Zu untersuchender Text:
☆ ☆ ☆ ☆

Bei jungen Betroffenen mit niedrigem Risiko für Thrombosen reicht ein Aderlass von Zeit zu Zeit und eine Behandlung mit Medikamenten zur Primärprophylaxe von Thrombosen meist aus.
Ist ein Patient über 60 Jahre alt oder hatte bereits eine oder mehrere Thrombosen, dann sprechen wir von einem Hochrisikopatienten für weitere Thrombosen. Dann kommt die sogenannte Zytoreduktion zum Einsatz, die darauf abzielt, die übermäßige Produktion von Blutzellen im Knochenmark zu reduzieren.
Eine wichtige Rolle bei der passenden Behandlung spielt also die Information, ob eine Hochrisiko-PV vorliegt. Wie sollten solche Hochrisiko-Patienten versorgt werden?
Dazu muss man sich erst noch einmal anschauen, was wir unter einem Hochrisikopatienten verstehen. Der Patient ist jung und hatte noch keine Thrombose? Somit gilt er als Niedrigrisikopatient. Der Patient hatte bereits eine oder mehrere Thrombosen oder/und ist über 60 Jahre alt? Damit wird er als Hochrisikopatient eingestuft. Diese Klassifizierung bezieht aber die weiteren Beschwerden wie z. B. den starken Juckreiz, Konzentrationsprobleme, Fatigue nicht mit ein, was hochproblematisch ist. Deswegen sollte man besonders bei den jüngeren Patienten ganz stark darauf achten, wie die Lebensqualität aussieht und eine Therapieentscheidung auch davon abhängig machen. Zudem sollten auch weitere Faktoren wie erhöhte Cholesterinwerte oder kardiovaskuläre Risiken mit einbezogen werden.
Wie sieht die derzeitige Versorgungsrealität aus: Werden Hochrisiko-Patienten heute auch entsprechend versorgt? Welche Auswirkungen kann es auf die Krankheitsentwicklung haben, wenn die Behandlung zu spät oder gar nicht dahingehend angepasst wird?
Leider nein. Laut aktuellen Daten bekommen 40% der Hochrisikopatienten gar keine Zytoreduktion. Das ist schon bitter.
Die Auswirkungen dieser bitteren Versorgungsrealität bekommen in erster Linie die Patienten zu spüren, deren Lebensqualität extrem leidet. Und bei einer lebenslangen chronischen Erkrankung wie der PV sollte die Lebensqualität der Betroffenen, neben dem Alter und dem Thromboserisiko, auch ein ausschlaggebendes Kriterium bei der Therapieentscheidung sein.
Welche Auswirkungen kann es wiederum auf die Lebensqualität Betroffener haben, wenn diese Faktoren berücksichtig werden und sie eine angepasste Therapie erhalten?

☆ ☆ ☆ ☆

Gegebene Angaben:
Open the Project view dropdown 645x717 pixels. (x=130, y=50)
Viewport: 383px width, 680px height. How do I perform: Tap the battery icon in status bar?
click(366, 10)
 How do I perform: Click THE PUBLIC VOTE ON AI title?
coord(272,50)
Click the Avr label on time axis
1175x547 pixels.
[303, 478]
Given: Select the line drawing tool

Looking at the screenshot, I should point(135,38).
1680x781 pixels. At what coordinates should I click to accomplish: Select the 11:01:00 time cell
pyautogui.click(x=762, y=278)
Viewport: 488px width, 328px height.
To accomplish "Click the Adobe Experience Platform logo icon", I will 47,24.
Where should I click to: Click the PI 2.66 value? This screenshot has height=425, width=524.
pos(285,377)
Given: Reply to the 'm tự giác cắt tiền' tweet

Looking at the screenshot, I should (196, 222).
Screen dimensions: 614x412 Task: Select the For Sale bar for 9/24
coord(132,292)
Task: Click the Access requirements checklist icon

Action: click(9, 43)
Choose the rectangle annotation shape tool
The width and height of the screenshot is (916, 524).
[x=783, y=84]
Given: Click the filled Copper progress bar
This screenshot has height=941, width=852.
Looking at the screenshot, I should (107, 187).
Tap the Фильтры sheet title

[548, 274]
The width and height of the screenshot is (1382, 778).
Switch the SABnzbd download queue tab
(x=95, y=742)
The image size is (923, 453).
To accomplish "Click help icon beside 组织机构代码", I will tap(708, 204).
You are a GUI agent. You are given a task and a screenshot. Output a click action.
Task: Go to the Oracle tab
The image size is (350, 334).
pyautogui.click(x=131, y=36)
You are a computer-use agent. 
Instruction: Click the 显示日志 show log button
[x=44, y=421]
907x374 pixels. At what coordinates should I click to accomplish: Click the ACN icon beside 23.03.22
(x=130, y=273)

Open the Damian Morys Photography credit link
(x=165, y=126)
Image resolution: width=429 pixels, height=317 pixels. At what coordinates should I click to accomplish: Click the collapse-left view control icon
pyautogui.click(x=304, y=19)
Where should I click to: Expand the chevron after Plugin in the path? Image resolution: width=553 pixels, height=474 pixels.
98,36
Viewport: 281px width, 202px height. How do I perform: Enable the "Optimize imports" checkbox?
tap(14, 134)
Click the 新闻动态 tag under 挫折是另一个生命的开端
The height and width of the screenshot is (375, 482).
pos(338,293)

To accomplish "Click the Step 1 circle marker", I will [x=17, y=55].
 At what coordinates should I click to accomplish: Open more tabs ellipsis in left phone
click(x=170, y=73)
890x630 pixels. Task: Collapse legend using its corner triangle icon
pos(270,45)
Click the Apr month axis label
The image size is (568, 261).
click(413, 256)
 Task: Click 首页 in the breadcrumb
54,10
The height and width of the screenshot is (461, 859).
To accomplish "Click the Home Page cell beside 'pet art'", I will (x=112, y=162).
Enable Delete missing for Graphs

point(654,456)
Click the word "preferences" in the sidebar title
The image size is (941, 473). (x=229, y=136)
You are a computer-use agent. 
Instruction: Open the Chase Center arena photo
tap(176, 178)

☆ ☆ ☆ ☆

Arbeitsaufträge:
A: Erklären Sie in ein bis drei Sätzen anhand des Textes zur Behandlung der PV, warum bei jüngeren Patienten besonders auf die Lebensqualität geachtet werden soll.
B: Kopieren Sie aus dem Text zur Behandlung der PV wortgetreu den Abschnitt zwischen „Eine wichtige Rolle“ und „Hochrisiko-Patienten versorgt werden?“, beide Stellen eingeschlossen.

Lösungen:
A: Die Einstufung in Niedrig- und Hochrisikopatienten richtet sich nur nach dem Alter und früheren Thrombosen. Weitere Beschwerden wie starker Juckreiz, Konzentrationsprobleme oder Fatigue fließen nicht ein, was der Text als hochproblematisch bezeichnet. Deshalb soll die Therapieentscheidung auch von der Lebensqualität abhängig gemacht werden.

B:
Eine wichtige Rolle bei der passenden Behandlung spielt also die Information, ob eine Hochrisiko-PV vorliegt. Wie sollten solche Hochrisiko-Patienten versorgt werden?